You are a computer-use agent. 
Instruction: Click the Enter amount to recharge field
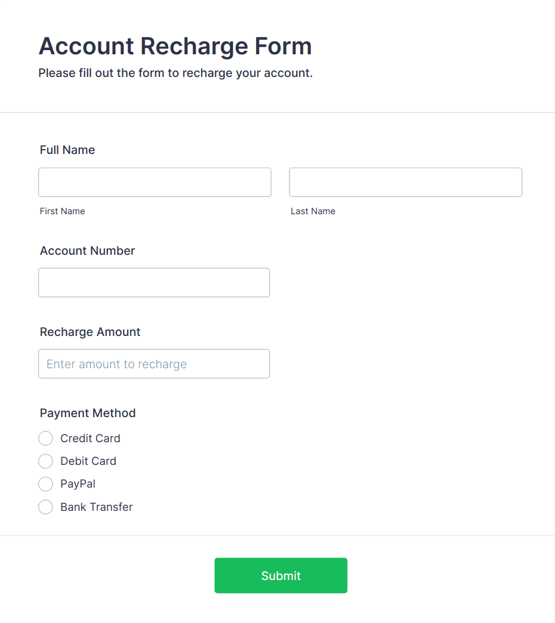point(154,363)
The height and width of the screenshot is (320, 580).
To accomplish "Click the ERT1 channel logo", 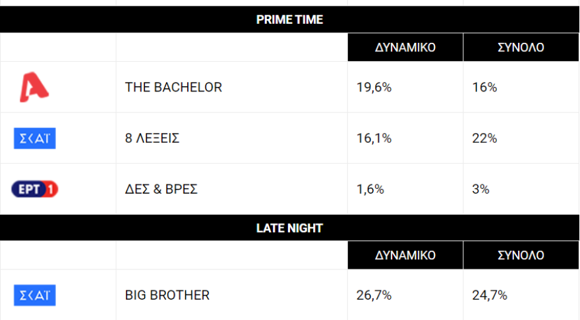I will tap(35, 190).
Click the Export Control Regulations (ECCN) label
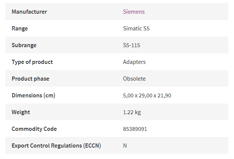The width and height of the screenshot is (234, 159). coord(56,146)
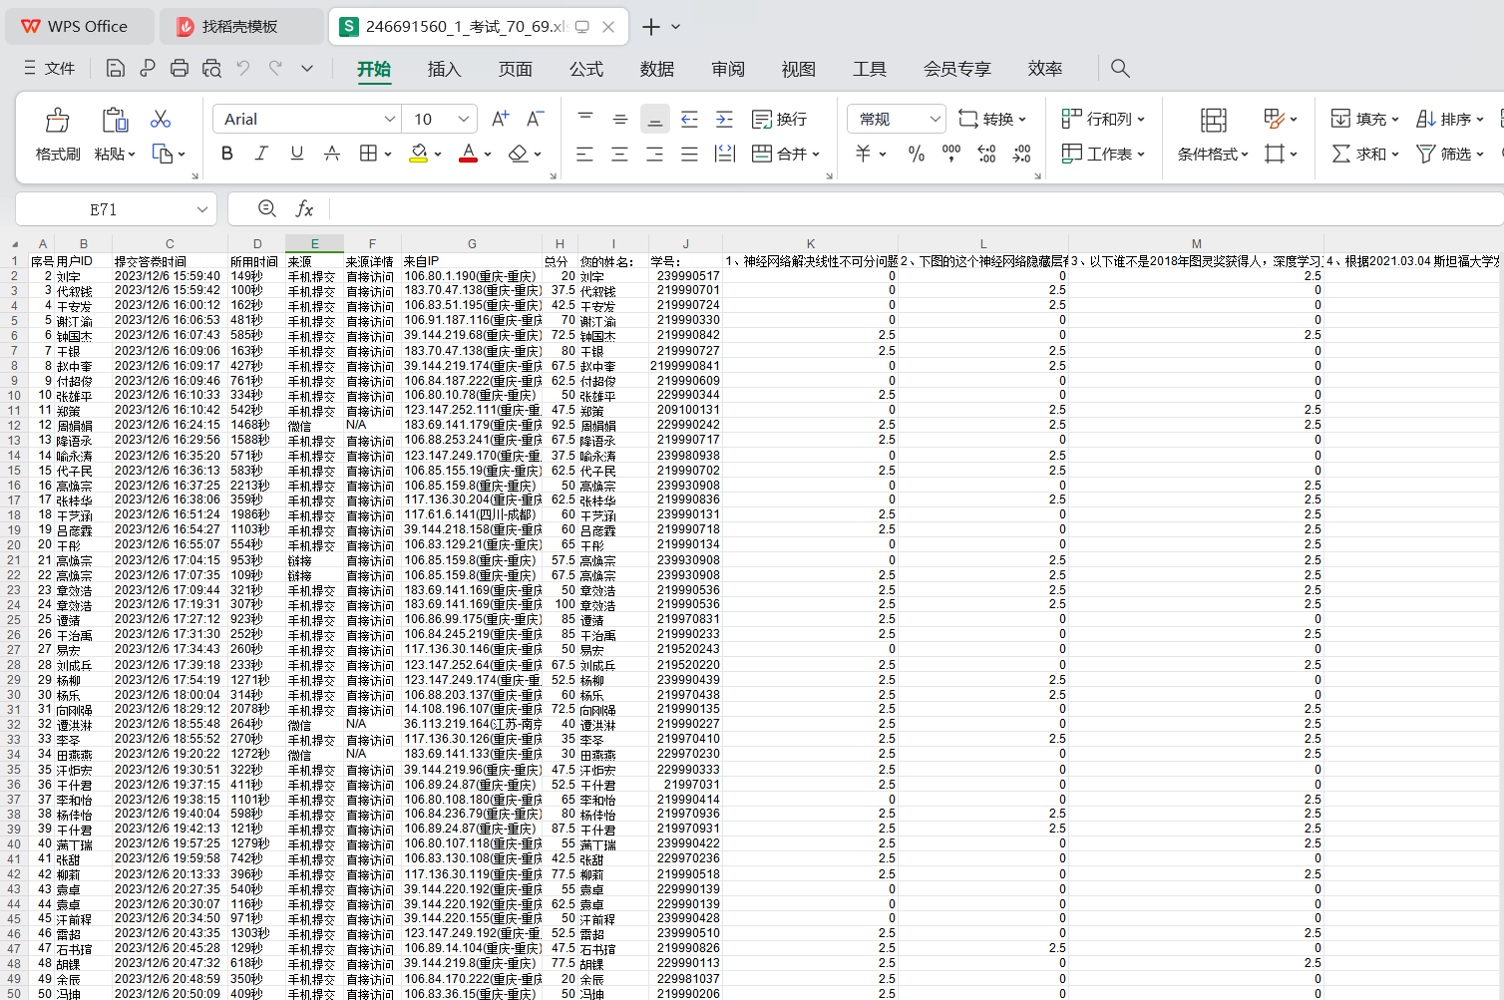The image size is (1504, 1000).
Task: Toggle underline formatting
Action: coord(296,154)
□ □ □ □ □
-- TASK STATEMENT --
Begin at the line with "Click the Export" and end at the last line of the data above. Reproduce those lines exactly, but not the pictures.

-- WORKED SOLUTION --
Click the Export Control Regulations (ECCN) label
The width and height of the screenshot is (234, 159). coord(56,146)
The image size is (1504, 1000).
Task: Toggle underline formatting
Action: coord(296,154)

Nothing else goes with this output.